A Review of Neural Network Solvers for Second-order Boundary Value Problems
Ramesh Chandra Sau, Luowei Yin
TL;DR
The paper surveys neural-network solvers for second-order boundary value problems, focusing on PINN, DRM, VPINN, and WAN, and analyzes how loss formulations and optimization strategies impact performance. It synthesizes numerical results across low- and high-dimensional problems, showing that weak-form methods (DRM, VPINN) better handle low-regularity solutions than PINN, while WAN can excel on weak solutions but suffers from training instability. An error analysis for PINN is presented, decomposing the total error into approximation, statistical, and optimization components and providing a framework to bound the solution error in terms of these factors.
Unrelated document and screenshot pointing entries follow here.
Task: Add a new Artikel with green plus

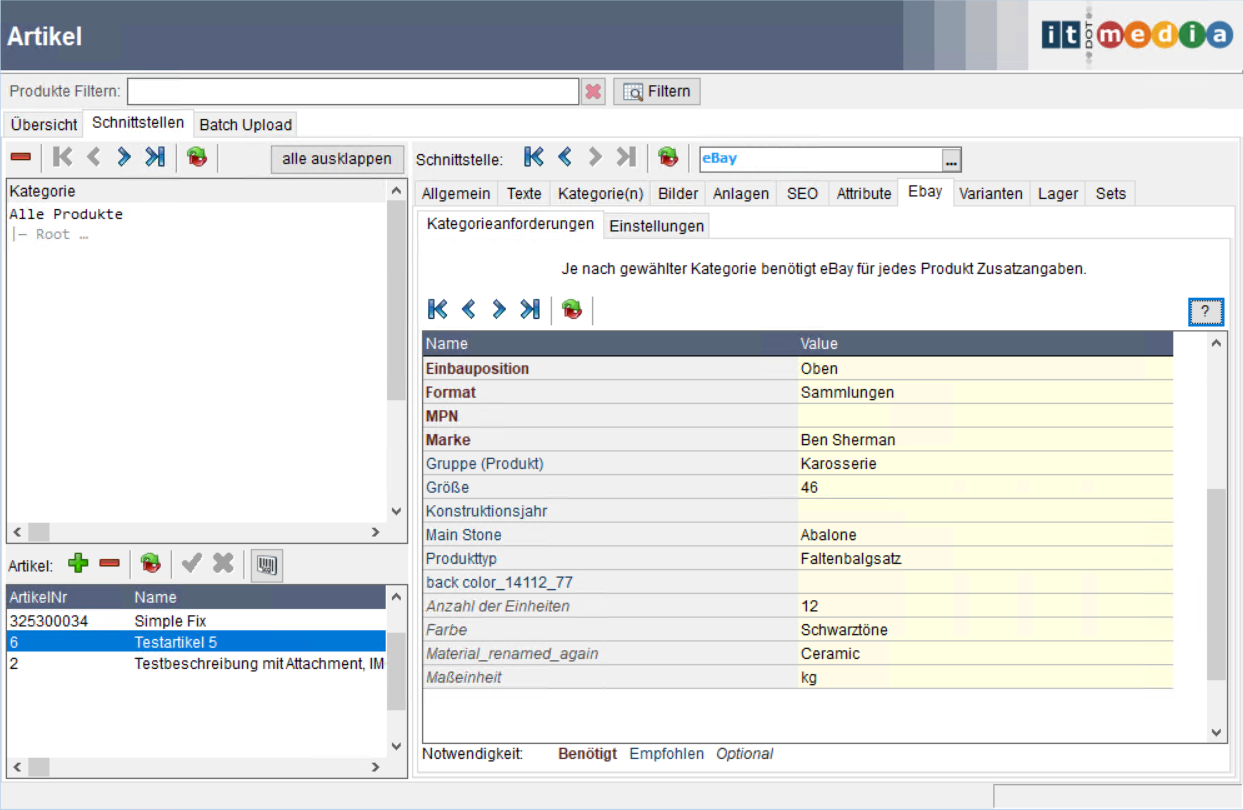Action: pos(78,564)
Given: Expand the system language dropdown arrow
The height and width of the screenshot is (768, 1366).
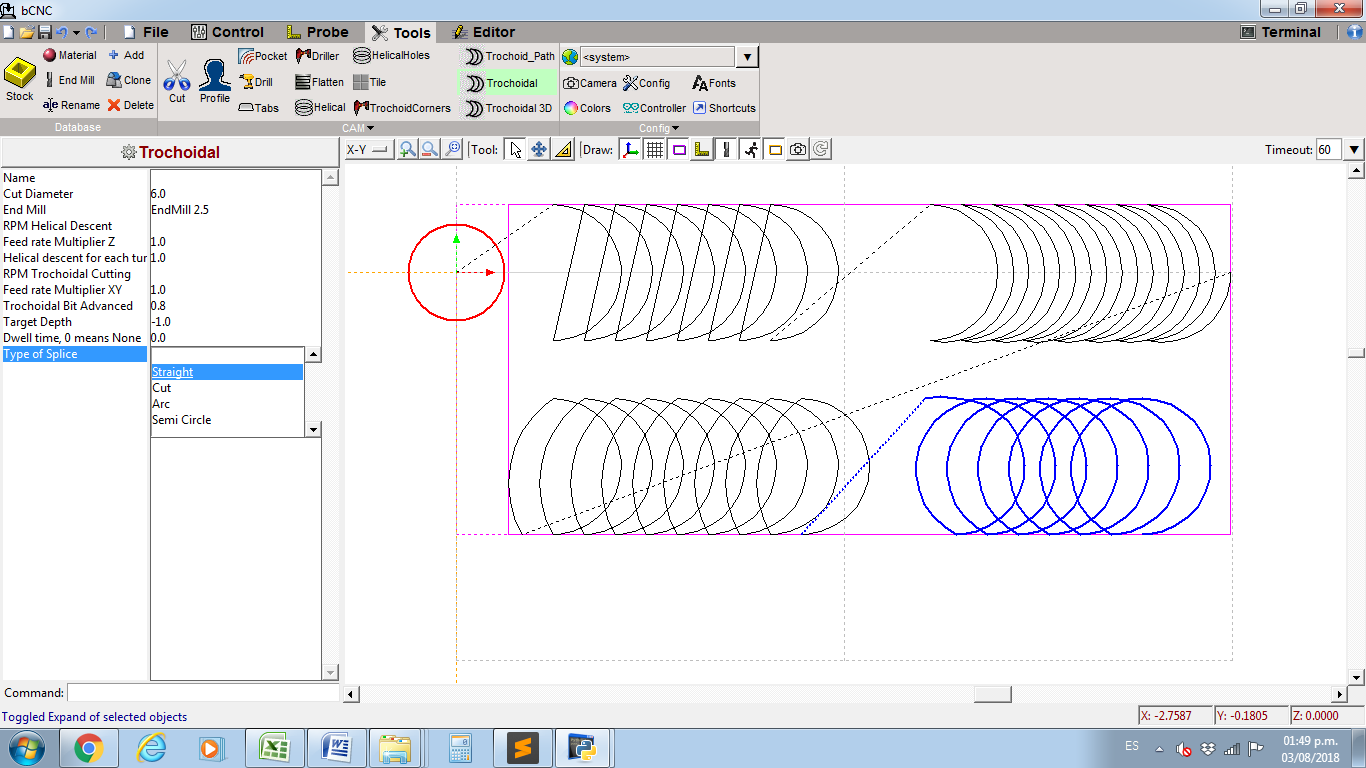Looking at the screenshot, I should point(748,57).
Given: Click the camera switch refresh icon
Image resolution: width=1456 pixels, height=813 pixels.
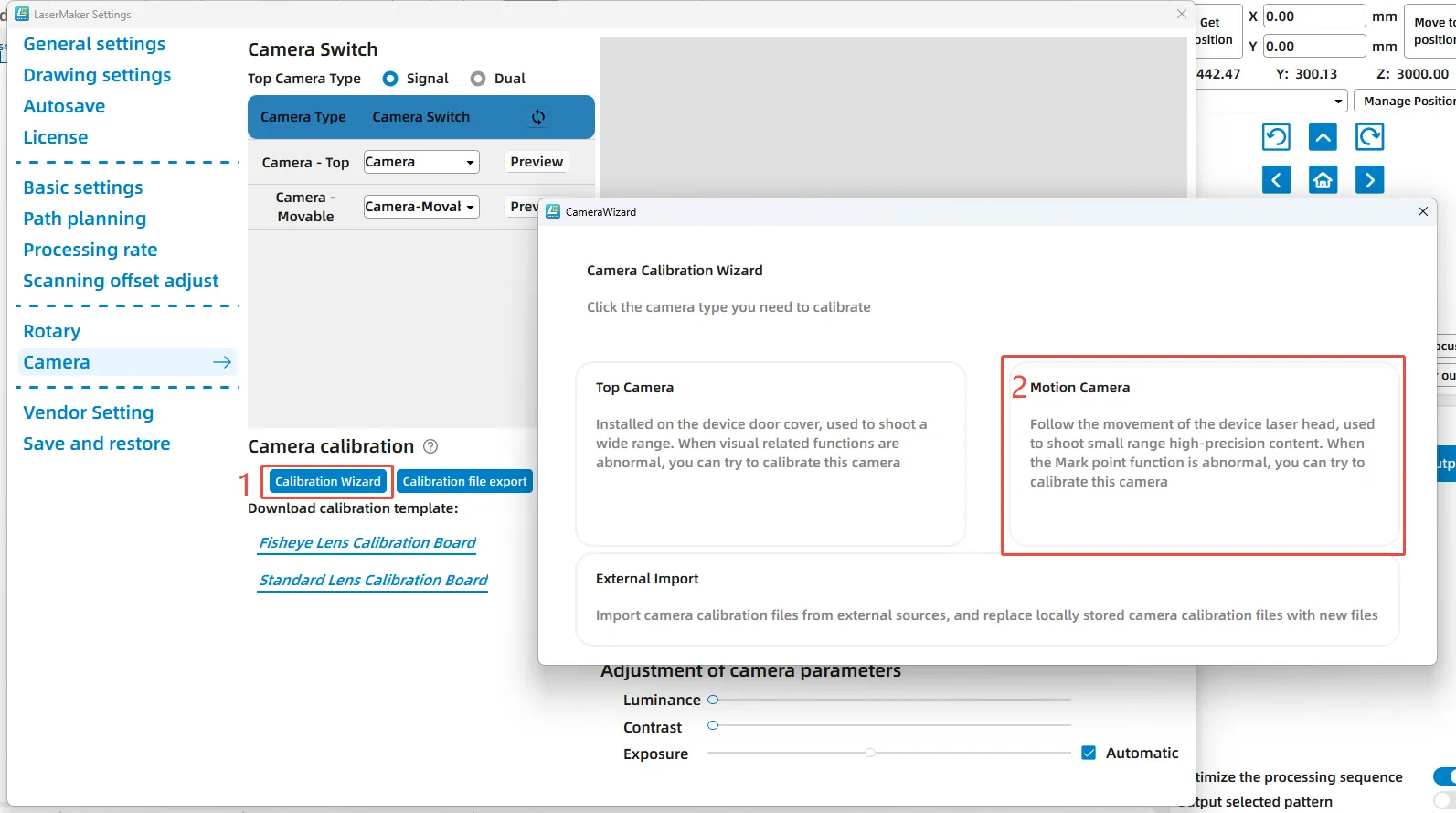Looking at the screenshot, I should pos(538,117).
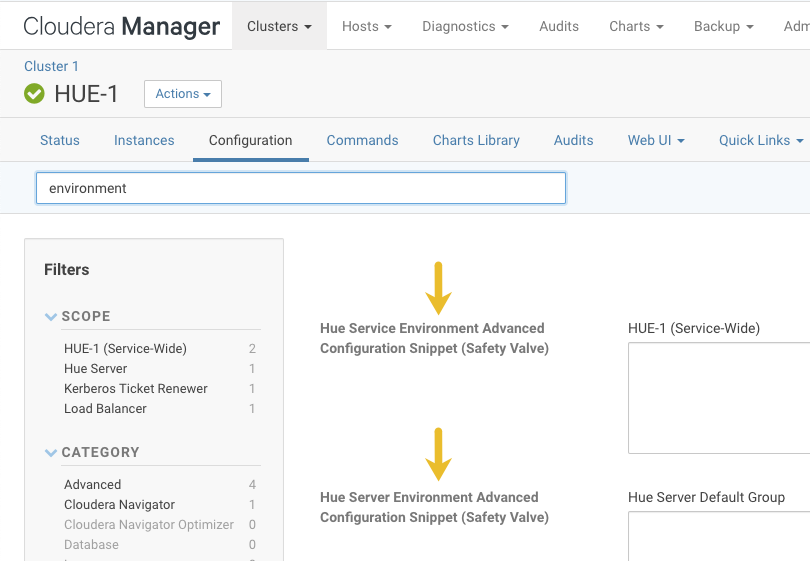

The work highlights practical considerations for method selection, such as dimensionality, solution regularity, and training stability, and outlines theoretical gaps in optimization analysis. Overall, it offers guidance for practitioners on selecting and tuning neural solvers for PDEs and motivates further theoretical development of convergence guarantees and stability.
Abstract
Deep learning-based partial differential equation(PDE) solvers have received much attention in the past few years. Methods of this category can solve a wide range of PDEs with high accuracy, typically by transforming the problems into highly nonlinear optimization problems of neural network parameters. This work reviews several deep learning solvers proposed a few years ago, including PINN, WAN, DRM, and VPINN. Numerical results are provided to make comparisons amongst them and address the importance of loss formulation and the optimization method. A rigorous error analysis for PINN is also presented. Finally, we discuss the current limitations and bottlenecks of these methods.